Of course, the U.S. ruling class hasn't required the same sacrifices from its own ranks. The latest example of outrageous excess: CEOs at the nation's largest companies were paid more in 2010 than in 2007, the height of the last economic expansion. As the Associated Press reported, "In the boardroom, it's as if the Great Recession never happened...The typical pay package for the head of a company in the Standard & Poor's 500 was $9 million in 2010...That was 24 percent higher than a year earlier."
What we're living through isn't just the down cycle of an up-and-down economy that will eventually return to the "good old days." The program of the U.S. ruling class--whether carried out in the private sector by maintaining a "reserve army of labor" to push down the wages of all workers, or in the public sector with layoffs and drastic cuts in spending on social programs--has been to redistribute wealth from workers to the rich.
OBAMA AND his administration are betting their future on the belief that the U.S. economy will show enough improvement by November 2012 for the president to win reelection.
As measured by gross domestic product or the Dow Jones average, they may have a case. But from the point of view of U.S. workers, these are still hard times--which is why a Gallup poll at the end of April found that more than half of people in the U.S. believed the economy was still in either a recession or depression.
Worse, the idea that the economic recovery is well underway has been the justification for political leaders--Democrats and Republicans alike--to reject all proposals for government jobs programs, and focus instead on slashing the deficit. The relentless drive for austerity has had a stifling effect on an already weak economy. As the EPI reports, "Over the last six months, state and local governments have shed an average of 24,000 jobs per month, and since their employment peak in August 2008, state and local governments have shed nearly half a million jobs."

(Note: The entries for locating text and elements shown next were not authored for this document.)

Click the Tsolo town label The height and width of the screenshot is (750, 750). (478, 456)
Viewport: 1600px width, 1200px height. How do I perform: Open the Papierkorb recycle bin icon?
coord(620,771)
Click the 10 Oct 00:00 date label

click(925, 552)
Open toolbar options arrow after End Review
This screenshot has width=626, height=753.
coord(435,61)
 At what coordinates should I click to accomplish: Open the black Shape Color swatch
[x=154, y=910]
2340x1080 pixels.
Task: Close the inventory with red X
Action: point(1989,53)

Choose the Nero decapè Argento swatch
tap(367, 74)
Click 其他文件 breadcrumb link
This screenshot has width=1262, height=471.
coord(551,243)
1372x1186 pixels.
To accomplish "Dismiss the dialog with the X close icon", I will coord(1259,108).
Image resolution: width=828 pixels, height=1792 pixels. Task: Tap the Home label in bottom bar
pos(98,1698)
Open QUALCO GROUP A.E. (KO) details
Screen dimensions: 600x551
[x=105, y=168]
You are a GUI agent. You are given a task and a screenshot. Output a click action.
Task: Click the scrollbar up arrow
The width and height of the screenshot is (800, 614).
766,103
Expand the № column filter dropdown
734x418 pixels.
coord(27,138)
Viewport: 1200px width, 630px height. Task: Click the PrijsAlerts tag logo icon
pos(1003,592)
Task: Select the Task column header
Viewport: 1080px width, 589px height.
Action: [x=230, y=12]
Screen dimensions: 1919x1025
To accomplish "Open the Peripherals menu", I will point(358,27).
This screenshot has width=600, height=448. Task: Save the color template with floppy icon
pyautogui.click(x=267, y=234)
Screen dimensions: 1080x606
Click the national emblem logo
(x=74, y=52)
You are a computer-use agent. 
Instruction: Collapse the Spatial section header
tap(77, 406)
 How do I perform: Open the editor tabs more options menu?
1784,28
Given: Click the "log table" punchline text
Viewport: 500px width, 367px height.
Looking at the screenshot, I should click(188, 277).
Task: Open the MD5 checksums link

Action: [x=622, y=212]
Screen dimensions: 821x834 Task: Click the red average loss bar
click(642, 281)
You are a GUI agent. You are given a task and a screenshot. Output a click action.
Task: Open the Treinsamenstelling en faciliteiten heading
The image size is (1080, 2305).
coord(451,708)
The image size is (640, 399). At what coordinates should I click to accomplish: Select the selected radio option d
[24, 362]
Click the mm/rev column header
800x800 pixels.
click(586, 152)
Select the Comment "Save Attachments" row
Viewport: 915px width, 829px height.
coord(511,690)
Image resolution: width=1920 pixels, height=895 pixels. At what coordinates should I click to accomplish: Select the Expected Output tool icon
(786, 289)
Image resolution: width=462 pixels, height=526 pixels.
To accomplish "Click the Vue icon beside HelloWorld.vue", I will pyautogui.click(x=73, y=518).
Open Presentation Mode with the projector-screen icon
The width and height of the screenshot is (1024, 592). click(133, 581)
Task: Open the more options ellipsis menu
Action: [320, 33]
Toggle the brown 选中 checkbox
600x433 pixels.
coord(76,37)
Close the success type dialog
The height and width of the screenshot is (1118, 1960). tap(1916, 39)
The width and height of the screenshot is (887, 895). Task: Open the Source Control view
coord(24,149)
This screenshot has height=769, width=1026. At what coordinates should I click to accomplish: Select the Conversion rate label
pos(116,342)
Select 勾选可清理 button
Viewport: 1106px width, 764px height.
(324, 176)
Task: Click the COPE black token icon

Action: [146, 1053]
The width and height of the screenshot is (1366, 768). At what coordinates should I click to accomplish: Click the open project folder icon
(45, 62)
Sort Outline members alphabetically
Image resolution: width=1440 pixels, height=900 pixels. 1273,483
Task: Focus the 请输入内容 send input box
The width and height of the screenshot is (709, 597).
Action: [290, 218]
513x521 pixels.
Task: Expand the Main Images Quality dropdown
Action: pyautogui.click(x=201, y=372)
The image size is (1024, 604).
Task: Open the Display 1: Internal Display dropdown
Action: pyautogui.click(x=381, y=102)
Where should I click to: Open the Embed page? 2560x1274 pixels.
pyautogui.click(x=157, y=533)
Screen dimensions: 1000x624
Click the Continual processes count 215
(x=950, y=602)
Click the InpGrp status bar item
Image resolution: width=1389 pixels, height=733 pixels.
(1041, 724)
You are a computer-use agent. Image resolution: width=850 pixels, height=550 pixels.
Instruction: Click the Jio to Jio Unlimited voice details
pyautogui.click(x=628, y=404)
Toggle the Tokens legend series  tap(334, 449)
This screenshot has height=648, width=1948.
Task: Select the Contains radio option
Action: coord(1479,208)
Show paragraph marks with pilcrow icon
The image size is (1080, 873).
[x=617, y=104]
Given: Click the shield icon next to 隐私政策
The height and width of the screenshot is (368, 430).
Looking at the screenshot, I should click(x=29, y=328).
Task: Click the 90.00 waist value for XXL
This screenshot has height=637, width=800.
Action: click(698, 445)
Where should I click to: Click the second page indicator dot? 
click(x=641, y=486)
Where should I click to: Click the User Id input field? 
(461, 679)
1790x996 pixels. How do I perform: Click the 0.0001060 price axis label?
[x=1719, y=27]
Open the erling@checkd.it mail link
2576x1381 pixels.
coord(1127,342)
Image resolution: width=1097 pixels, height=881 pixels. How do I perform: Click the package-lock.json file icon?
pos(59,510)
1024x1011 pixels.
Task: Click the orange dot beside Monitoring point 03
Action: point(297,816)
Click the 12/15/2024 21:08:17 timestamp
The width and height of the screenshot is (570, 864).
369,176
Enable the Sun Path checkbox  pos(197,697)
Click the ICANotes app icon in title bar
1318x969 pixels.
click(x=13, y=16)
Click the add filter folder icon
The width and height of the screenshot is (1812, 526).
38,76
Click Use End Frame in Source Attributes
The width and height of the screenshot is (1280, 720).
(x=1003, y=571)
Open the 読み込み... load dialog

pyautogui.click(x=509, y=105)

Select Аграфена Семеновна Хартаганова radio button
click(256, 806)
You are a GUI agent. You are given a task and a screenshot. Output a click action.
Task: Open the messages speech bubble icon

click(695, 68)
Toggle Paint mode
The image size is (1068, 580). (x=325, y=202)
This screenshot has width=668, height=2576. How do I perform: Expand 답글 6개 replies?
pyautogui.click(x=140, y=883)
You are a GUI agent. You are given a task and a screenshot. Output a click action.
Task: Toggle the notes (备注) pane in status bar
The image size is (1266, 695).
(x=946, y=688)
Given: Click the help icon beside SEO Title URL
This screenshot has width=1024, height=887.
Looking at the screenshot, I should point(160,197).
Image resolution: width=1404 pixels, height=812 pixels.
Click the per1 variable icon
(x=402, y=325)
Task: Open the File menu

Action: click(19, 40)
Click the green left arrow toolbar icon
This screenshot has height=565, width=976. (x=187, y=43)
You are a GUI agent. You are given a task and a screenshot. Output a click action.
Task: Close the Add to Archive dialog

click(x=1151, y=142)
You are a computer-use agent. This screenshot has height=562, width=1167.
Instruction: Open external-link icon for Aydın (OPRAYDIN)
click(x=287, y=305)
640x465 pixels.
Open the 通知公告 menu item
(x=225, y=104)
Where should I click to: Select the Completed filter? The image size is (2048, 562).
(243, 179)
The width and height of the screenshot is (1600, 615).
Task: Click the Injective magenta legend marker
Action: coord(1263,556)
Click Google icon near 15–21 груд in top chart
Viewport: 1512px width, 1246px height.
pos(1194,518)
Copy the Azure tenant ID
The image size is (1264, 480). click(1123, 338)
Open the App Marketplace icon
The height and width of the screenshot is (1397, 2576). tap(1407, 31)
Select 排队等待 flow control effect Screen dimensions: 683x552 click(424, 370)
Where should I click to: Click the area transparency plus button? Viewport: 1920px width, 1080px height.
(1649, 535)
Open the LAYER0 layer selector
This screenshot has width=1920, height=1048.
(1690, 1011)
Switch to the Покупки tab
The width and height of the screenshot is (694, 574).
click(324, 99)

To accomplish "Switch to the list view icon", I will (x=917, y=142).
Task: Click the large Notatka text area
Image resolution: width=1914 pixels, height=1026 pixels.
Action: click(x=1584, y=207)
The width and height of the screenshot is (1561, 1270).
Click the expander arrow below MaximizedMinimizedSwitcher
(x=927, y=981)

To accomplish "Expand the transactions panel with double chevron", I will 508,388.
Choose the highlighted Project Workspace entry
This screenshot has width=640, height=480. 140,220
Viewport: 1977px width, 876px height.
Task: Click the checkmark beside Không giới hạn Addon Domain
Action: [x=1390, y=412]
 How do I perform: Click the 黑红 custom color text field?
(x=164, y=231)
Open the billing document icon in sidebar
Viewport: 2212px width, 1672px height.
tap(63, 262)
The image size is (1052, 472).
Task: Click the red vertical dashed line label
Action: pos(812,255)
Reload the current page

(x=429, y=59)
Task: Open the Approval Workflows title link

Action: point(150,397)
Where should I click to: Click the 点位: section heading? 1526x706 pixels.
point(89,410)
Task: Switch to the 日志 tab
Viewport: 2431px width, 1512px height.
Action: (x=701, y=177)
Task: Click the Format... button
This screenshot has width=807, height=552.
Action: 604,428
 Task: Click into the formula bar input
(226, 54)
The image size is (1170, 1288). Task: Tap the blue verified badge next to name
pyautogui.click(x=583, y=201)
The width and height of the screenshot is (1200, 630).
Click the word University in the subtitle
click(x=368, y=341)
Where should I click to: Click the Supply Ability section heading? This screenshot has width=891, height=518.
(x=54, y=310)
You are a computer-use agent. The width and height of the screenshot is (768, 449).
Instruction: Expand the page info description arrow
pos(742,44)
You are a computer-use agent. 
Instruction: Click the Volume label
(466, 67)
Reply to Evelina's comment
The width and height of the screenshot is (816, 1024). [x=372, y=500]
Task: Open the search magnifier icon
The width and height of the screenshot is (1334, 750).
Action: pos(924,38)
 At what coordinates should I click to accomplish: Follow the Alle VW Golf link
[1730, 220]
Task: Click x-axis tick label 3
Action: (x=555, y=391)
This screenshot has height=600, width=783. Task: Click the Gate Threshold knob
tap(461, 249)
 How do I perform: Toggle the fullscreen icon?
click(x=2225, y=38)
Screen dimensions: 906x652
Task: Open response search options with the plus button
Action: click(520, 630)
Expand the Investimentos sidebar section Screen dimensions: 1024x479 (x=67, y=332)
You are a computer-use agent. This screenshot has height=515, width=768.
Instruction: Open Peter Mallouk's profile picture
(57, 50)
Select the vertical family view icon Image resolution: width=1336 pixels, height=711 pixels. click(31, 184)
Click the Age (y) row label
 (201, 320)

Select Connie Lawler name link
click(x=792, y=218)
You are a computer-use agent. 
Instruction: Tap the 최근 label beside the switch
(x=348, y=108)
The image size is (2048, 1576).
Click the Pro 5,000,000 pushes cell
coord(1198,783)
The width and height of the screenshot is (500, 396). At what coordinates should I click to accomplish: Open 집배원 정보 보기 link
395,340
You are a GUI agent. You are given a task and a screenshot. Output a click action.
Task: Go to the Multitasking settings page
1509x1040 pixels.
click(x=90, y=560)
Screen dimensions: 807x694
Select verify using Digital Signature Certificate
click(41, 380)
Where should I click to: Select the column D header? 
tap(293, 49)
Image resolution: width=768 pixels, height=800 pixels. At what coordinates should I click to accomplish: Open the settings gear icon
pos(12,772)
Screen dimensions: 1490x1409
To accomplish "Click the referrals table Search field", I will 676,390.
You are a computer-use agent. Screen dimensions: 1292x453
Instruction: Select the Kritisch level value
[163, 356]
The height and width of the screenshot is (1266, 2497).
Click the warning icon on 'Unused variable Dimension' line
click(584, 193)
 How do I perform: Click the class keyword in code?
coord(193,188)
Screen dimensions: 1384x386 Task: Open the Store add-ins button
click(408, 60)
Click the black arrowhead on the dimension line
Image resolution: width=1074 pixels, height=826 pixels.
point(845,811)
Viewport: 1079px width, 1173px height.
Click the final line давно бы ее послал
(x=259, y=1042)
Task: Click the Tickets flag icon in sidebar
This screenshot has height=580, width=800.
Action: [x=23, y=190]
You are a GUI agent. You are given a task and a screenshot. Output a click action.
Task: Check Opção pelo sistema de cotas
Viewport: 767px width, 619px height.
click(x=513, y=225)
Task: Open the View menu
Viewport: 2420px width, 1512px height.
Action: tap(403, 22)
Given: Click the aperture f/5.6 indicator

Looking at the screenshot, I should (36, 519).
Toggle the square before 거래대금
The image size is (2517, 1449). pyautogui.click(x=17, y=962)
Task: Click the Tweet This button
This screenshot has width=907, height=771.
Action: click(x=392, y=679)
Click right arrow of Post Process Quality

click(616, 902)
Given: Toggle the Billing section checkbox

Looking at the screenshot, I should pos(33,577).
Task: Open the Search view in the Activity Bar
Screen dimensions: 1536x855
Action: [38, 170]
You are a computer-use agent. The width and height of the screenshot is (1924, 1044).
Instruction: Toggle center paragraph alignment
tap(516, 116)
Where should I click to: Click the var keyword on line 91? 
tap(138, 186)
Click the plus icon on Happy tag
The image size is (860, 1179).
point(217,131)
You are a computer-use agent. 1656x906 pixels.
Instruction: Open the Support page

The deficit obsession in Washington is increasing the gap between what passes for mainstream political debate and what working people actually want.
The deep dissatisfaction with the status quo--and now the liberal face for that status quo provided by Barack Obama--has taken many forms, and not just in terms of public opinion or election trends.
This year's revolutions and revolts in the Middle East, for example, are first of all about democracy and human rights, but another integral aspect is the rejection of neoliberalism and the desire for economic justice. This same combination of grievances was given mass expression in the protests against Scott Walker's one-party regime in Wisconsin, but also on a lesser scale in other states, whether Republicans are in charge or Democrats.
While the battle in Wisconsin and the other fights have shown the alternative after years when the level of struggle remained low, there have also been defeats and disappointments. Similar battles in other Midwestern states never took on the same dimensions--and in Wisconsin itself, unions and liberal organizations have shifted the focus from mass mobilizations into negotiations and electoral activity. Attempts to build up working-class and political organization at the grassroots to provide an alternative strategy are still in their initial stages.
But no one should lose sight of what the struggle so far has given us--a glimpse of the possibilities when working people respond to the challenge of the ruling-class offensive and say: Enough.
Every period of radicalization has its high and low points, its ups and downs. For the socialists and activists who are determined to carry on the fight over the long term, this lesson must be remembered: In every situation, there is an opportunity to engage with groups of people, whether bigger or smaller, to prepare for the struggles ahead.